Queens Beasts - Meet the Designer || The Royal Mint

Behind the Queen’s Beast Designs

Categories: collect
 

Meet Royal Mint coin designer Jody Clark, who created both the reverse designs for this new collection and the fifth portrait of Her Majesty The Queen.

The Queen’s Beasts – lion, griffin, falcon, bull, yale, greyhound, dragon, unicorn and horse – have gone on to inspire a new artist. Royal Mint coin designer Jody Clark, creator of the most recent definitive coinage portrait of The Queen’s reign, gave The Queen’s Beasts Collection a fierce and fantastical start with the Lion of England. This first coin in the collection was released in 2016, the year The Queen became the world’s longest reigning living monarch.
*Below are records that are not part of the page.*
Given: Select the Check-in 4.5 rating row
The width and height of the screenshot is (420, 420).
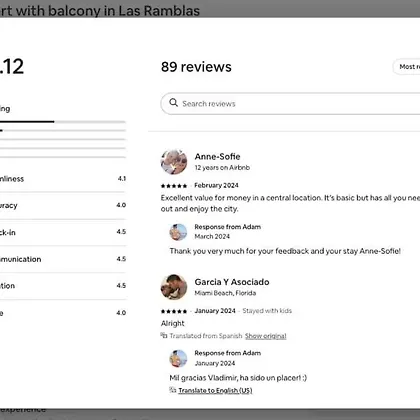Looking at the screenshot, I should 63,232.
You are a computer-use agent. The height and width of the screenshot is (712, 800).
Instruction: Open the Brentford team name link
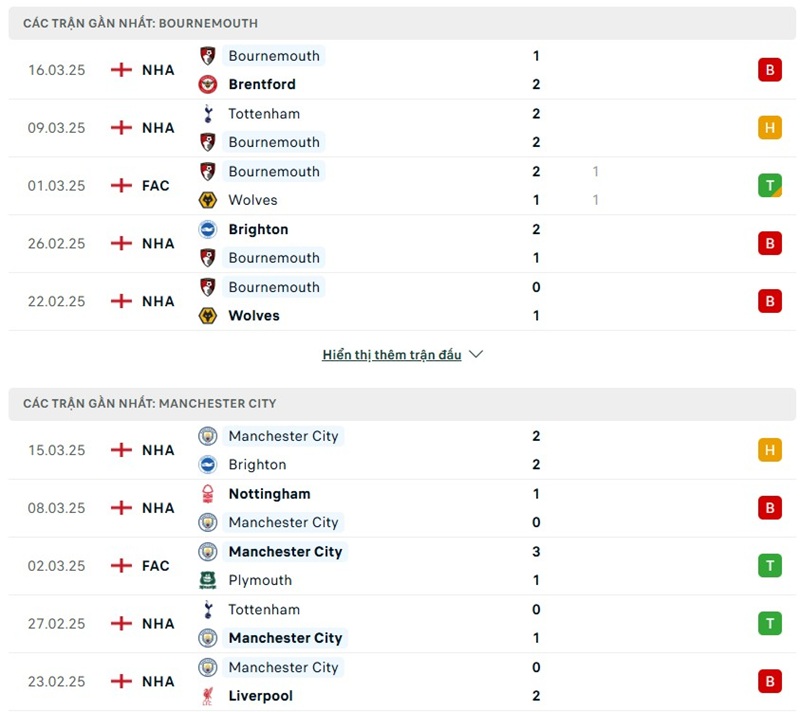(262, 84)
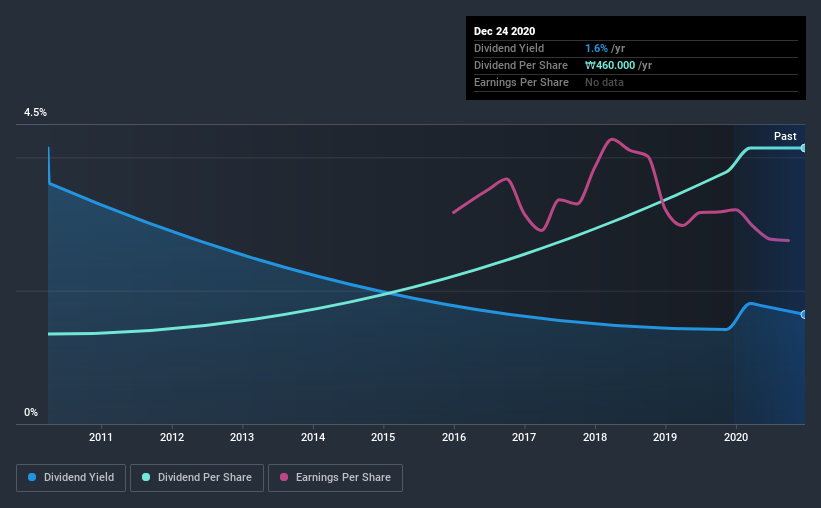The height and width of the screenshot is (508, 821).
Task: Click the 4.5% y-axis label
Action: [35, 113]
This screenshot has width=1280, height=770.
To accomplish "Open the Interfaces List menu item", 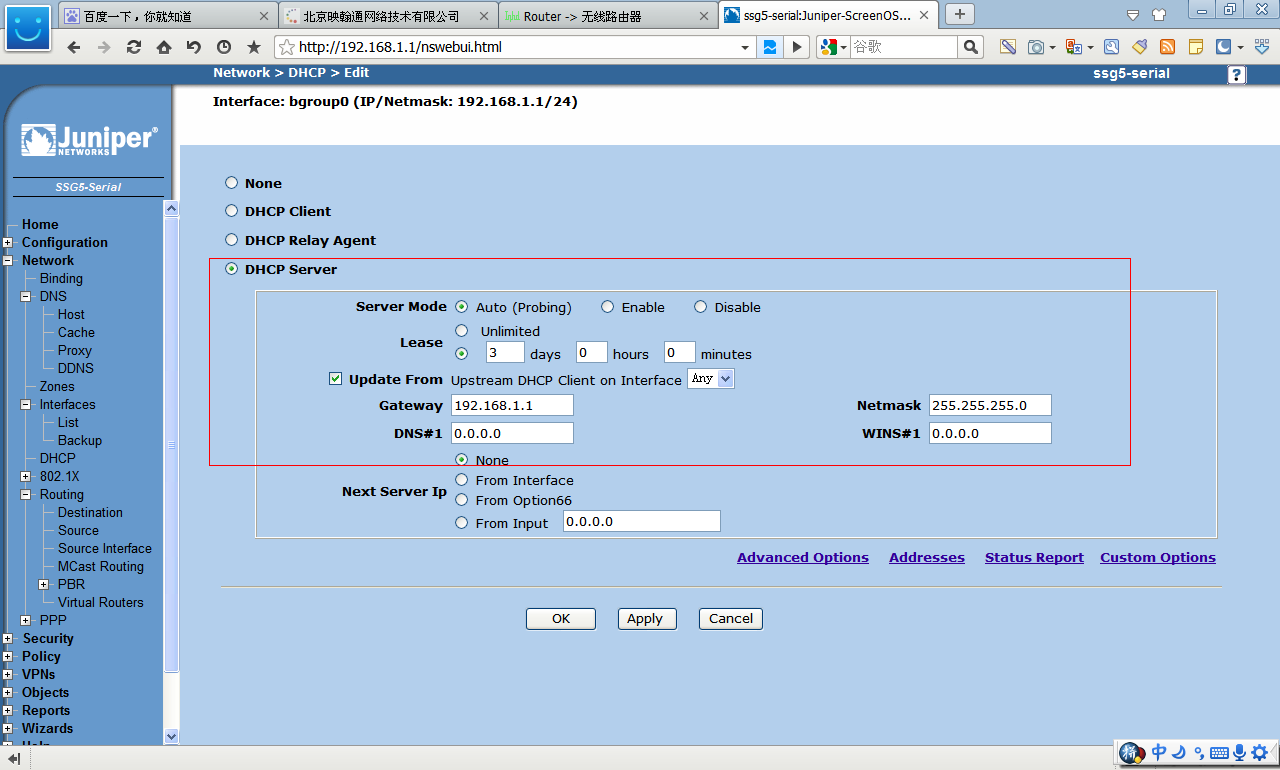I will point(68,423).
His designs are inspired by both heraldry and the true nature of the beast in the wild or in legend.

"I researched the origins of heraldry and coats of arms and wanted to replicate the sense of strength and courage they were designed to convey. I created a sense of movement to make the beasts bold and dynamic but the shields they guard still feature strongly as they are integral to the story."

"I took inspiration from the original Queen’s Beasts, both the versions in Canada and the stone replicas here in the United Kingdom. They are very stylised and look imposing as statues but the challenge was to capture this on the surface of a coin. When it came to areas like the eyes, I kept them blank. Adding too much detail softened the look and I think this way there is still a sense of sculpture reflecting the originals."

“They are very stylised and look imposing as statues but the challenge was to capture this on the surface of a coin...”

–Jody Clark

Jody Clark is the youngest designer to have created a definitive coinage portrait of Her Majesty The Queen. Jody is in a rare position as a modern coin designer, as his designs can be found on both sides of several new coins, like those in The Queen’s Beasts Collection. We asked Jody about the collection and how he approached the design for the Black Bull of Clarence.

 

Why did the theme of heraldry appeal to you?

“I’ve always been interested in fantastic beasts, you can ask my mum! I think most children love fairy tales and stories about lions, dragons and unicorns; they’ve got a timeless appeal.”